Hearst’s media empire was on the verge of collapse, and it was Marion – a formidable businesswoman, who had amassed her own fortune – who helped to bail him out. The Great Depression had hit newspaper sales badly, and as war loomed, Hearst fell out of step with public opinion.
Perhaps the greatest blow to Hearst’s reputation came with the release of Citizen Kane, Orson Welles’ portrait of a ruthless American tycoon, in 1942. The film was widely perceived as an attack on Hearst, though Kane was actually a composite of several figures.
Most hurtful of all was the depiction of Kane’s wife as a talentless singer whom he casts in a series of failed operettas.
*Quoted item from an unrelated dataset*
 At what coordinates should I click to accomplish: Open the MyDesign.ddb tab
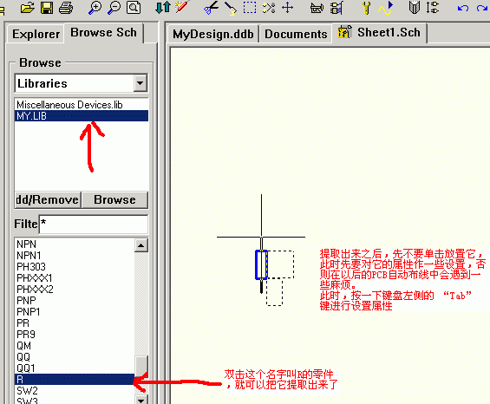click(213, 34)
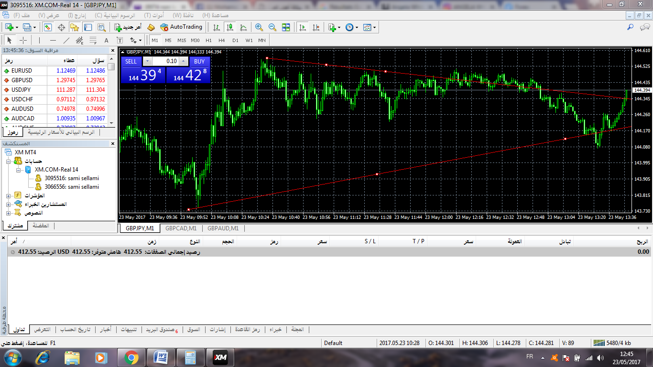Expand the المؤشرات tree node

pos(9,195)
Critics and audiences wrongly assumed that ‘Susan Alexander’ was a thinly-veiled caricature of Marion Davies. In fact, Welles had based the character on someone else entirely. Hearst never forgave Welles, and spent his remaining years trying to destroy him.
Upon his death in 1951, Hearst’s family tried to freeze Marion out of his will. She took legal action to secure her inheritance, and shortly afterward eloped with Horace G. Brown, a former sea captain. Their marriage was not a happy one, and Marion reportedly drank heavily to escape her woes.
In her final decade, she produced a TV movie, Meet the Family, and founded a charity for orphans. Marion Davies died of stomach cancer at her Hollywood home on September 22, 1961, leaving an estate worth $20 million.